◆ Action item
Once you have read the records below, report how many lines contain the word "computer", and give nothing besides that number.

○ ○ ○ ○ ○ ○ ○

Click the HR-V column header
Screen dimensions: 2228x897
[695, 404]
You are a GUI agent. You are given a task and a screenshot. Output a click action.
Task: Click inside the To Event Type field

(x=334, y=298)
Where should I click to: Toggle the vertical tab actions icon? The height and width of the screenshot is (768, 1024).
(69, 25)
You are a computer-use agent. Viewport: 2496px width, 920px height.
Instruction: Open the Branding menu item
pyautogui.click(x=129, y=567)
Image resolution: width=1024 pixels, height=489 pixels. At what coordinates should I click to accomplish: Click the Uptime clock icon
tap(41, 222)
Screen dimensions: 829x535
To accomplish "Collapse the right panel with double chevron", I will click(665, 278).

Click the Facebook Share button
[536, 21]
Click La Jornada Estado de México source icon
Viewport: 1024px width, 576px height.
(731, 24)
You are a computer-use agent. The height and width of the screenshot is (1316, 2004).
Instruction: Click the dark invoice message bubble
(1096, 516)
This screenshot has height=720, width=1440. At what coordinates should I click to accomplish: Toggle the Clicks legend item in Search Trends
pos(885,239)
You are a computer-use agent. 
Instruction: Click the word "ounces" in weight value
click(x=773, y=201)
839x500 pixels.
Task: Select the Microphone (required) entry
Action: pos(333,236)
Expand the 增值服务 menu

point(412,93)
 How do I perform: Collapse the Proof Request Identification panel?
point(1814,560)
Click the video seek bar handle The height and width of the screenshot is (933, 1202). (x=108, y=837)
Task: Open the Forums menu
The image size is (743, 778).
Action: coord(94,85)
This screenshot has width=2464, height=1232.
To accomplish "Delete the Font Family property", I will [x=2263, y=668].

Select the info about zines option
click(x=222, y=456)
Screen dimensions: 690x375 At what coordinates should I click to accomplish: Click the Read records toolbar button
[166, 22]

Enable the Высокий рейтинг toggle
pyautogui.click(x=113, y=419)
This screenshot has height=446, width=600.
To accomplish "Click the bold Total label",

○ ○ ○ ○ ○ ○ ○

◆ Answer to the exercise
3